Problem to solve
All of the entries need to be written out again, exactly as they are.

[Excerpts from a dataset]
%%
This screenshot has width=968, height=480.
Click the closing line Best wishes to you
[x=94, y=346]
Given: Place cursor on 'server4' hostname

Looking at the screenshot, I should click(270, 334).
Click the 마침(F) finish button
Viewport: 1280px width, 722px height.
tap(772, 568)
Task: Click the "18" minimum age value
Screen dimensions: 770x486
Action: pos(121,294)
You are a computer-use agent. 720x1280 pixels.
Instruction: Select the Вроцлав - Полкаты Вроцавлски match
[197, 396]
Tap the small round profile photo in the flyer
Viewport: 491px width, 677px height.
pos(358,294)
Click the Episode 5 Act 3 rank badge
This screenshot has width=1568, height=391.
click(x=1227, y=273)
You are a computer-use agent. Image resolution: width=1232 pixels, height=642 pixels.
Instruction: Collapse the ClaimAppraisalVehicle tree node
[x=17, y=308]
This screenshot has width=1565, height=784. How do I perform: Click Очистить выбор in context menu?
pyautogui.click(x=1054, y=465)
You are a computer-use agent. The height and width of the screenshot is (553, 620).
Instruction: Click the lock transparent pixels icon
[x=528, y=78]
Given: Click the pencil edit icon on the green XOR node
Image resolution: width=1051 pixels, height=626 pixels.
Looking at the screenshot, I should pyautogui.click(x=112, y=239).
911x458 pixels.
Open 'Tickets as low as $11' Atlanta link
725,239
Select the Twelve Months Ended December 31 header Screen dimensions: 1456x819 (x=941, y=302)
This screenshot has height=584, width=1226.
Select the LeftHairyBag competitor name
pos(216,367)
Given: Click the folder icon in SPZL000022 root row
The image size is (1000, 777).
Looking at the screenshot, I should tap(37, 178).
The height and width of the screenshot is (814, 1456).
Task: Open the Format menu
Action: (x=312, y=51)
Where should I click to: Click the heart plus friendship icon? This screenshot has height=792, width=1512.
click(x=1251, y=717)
%%
Solved exercise
This screenshot has width=968, height=480.
Click the closing line Best wishes to you
[x=94, y=346]
Given: Place cursor on 'server4' hostname

Looking at the screenshot, I should click(270, 334).
Click the 마침(F) finish button
Viewport: 1280px width, 722px height.
tap(772, 568)
Task: Click the "18" minimum age value
Screen dimensions: 770x486
Action: pos(121,294)
You are a computer-use agent. 720x1280 pixels.
Instruction: Select the Вроцлав - Полкаты Вроцавлски match
[197, 396]
Tap the small round profile photo in the flyer
Viewport: 491px width, 677px height.
pos(358,294)
Click the Episode 5 Act 3 rank badge
This screenshot has width=1568, height=391.
click(x=1227, y=273)
You are a computer-use agent. Image resolution: width=1232 pixels, height=642 pixels.
Instruction: Collapse the ClaimAppraisalVehicle tree node
[x=17, y=308]
This screenshot has width=1565, height=784. How do I perform: Click Очистить выбор in context menu?
pyautogui.click(x=1054, y=465)
You are a computer-use agent. The height and width of the screenshot is (553, 620).
Instruction: Click the lock transparent pixels icon
[x=528, y=78]
Given: Click the pencil edit icon on the green XOR node
Image resolution: width=1051 pixels, height=626 pixels.
Looking at the screenshot, I should pyautogui.click(x=112, y=239).
911x458 pixels.
Open 'Tickets as low as $11' Atlanta link
725,239
Select the Twelve Months Ended December 31 header Screen dimensions: 1456x819 (x=941, y=302)
This screenshot has height=584, width=1226.
Select the LeftHairyBag competitor name
pos(216,367)
Given: Click the folder icon in SPZL000022 root row
The image size is (1000, 777).
Looking at the screenshot, I should tap(37, 178).
The height and width of the screenshot is (814, 1456).
Task: Open the Format menu
Action: (x=312, y=51)
Where should I click to: Click the heart plus friendship icon? This screenshot has height=792, width=1512.
click(x=1251, y=717)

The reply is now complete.